Lime Hollow Nature Center
Covered Bridge at the Lime Hollow Visitor Center

From My Sit Spot

by Pete Angie

SalamanderThe mosquitoes weren't bad this year, I remember thinking out in the woods, and as I worked in my garden. Bug spray, for the most part, stayed on the shelf. There was hardly any rain this summer, so little to no standing water for those whining-winged adversaries to breed and grow in. The creek out back became a memory early in the season. That trickle of water to where I'd cast my eyes from my sit spot, looking in the evening light for raccoon and the hoped-for fox or mink, has been reduced to a winding path of gravel, stones and dried silt. The leaves on the forest floor are crunchy, announcing my comings and goings like a brass band. Grass in some parts of my yard is brown and crunchy too, and the milkweed's leaves hang limply and partially yellowed, without a seed pod in sight. No, the bugs haven't been bad. In fact, there aren't enough of them.

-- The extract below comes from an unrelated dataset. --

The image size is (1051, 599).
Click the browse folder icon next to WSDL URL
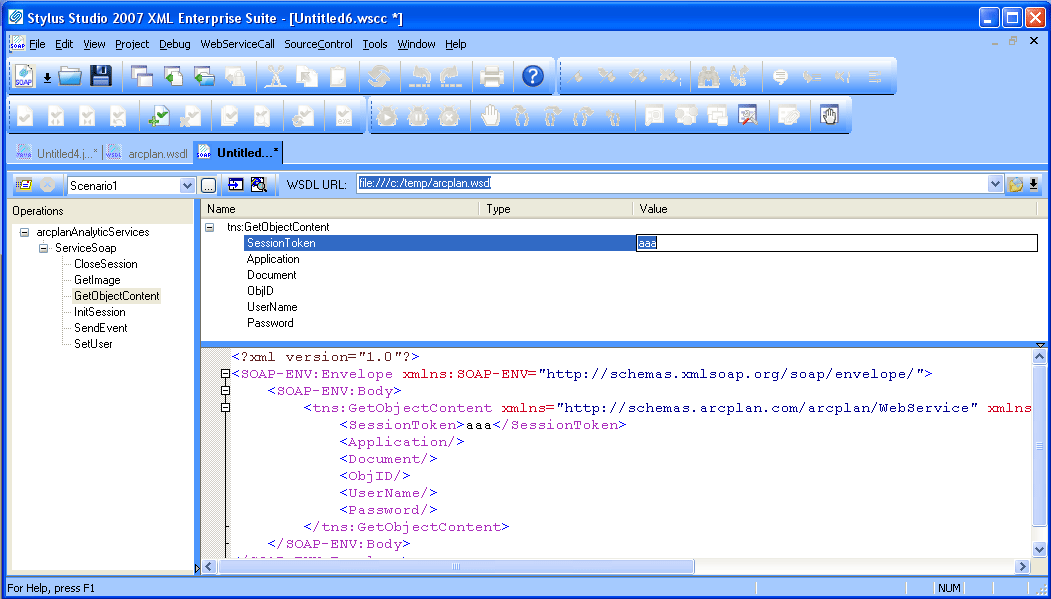pos(1016,185)
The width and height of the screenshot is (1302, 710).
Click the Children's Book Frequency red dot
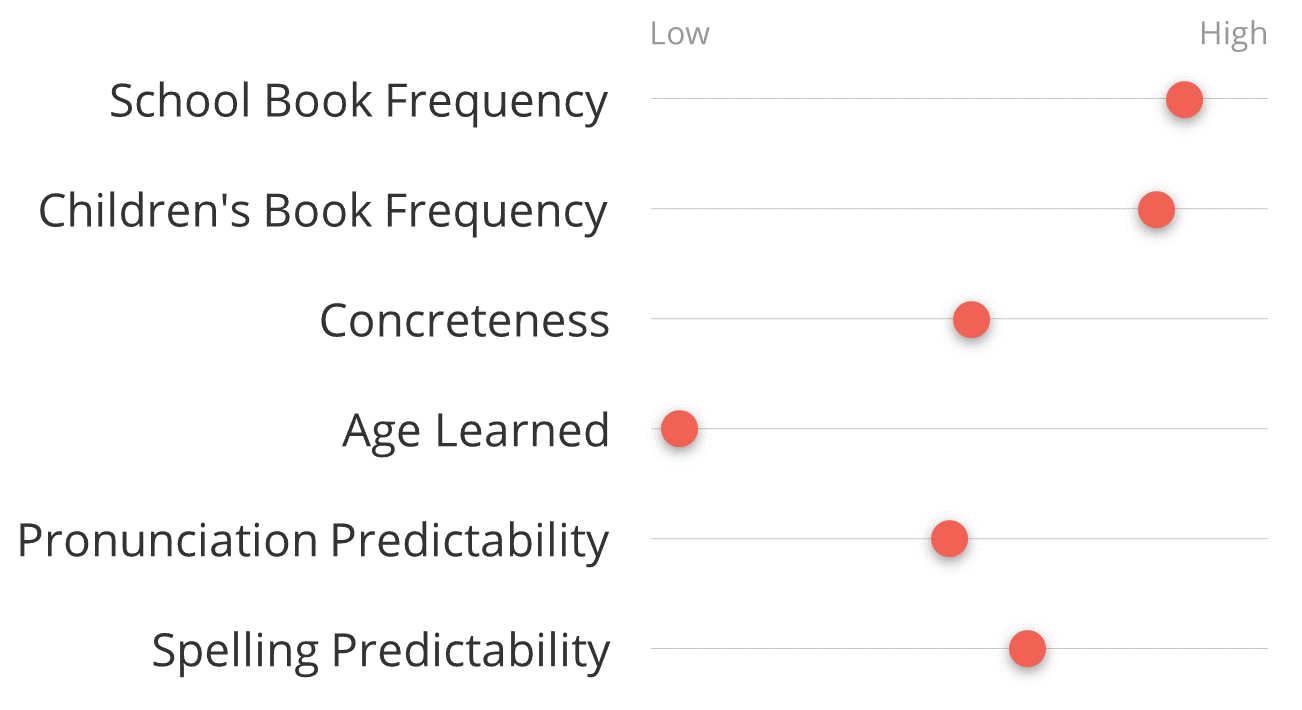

Cornell University issued a campus-wide water use advisory as levels in Fall Creek broke record lows for fourteen days in a row in July. The National Drought Mitigation Center reported that much of upstate New York and much of the Northeast has been experiencing moderate to extreme drought conditions this year. The corn down the street is stunted and abnormally short, and my friend's well ran dry for a month, leaving no water in her home to wash dishes, cook or drink. She went to friends who had water. Her neighbor, low on water but not totally out, bathed in a lake. They adapted like their neighbors that live beneath the trees and in fields, plant and animal alike. When rainfall is low some plants reduce the numbers of flowers they produce, leading to lower yields of berries, seeds and nuts. Browsing animals travel farther to find enough food, often leaving relied upon and familiar home ranges. In times of shortage some brave animals are seen more often in normally unsuitable places, like the bears that raid bird feeders, skunks and possums seeking trash cans, and the raccoon that has been getting into our mud room through the pet door to eat leftover cat food at night.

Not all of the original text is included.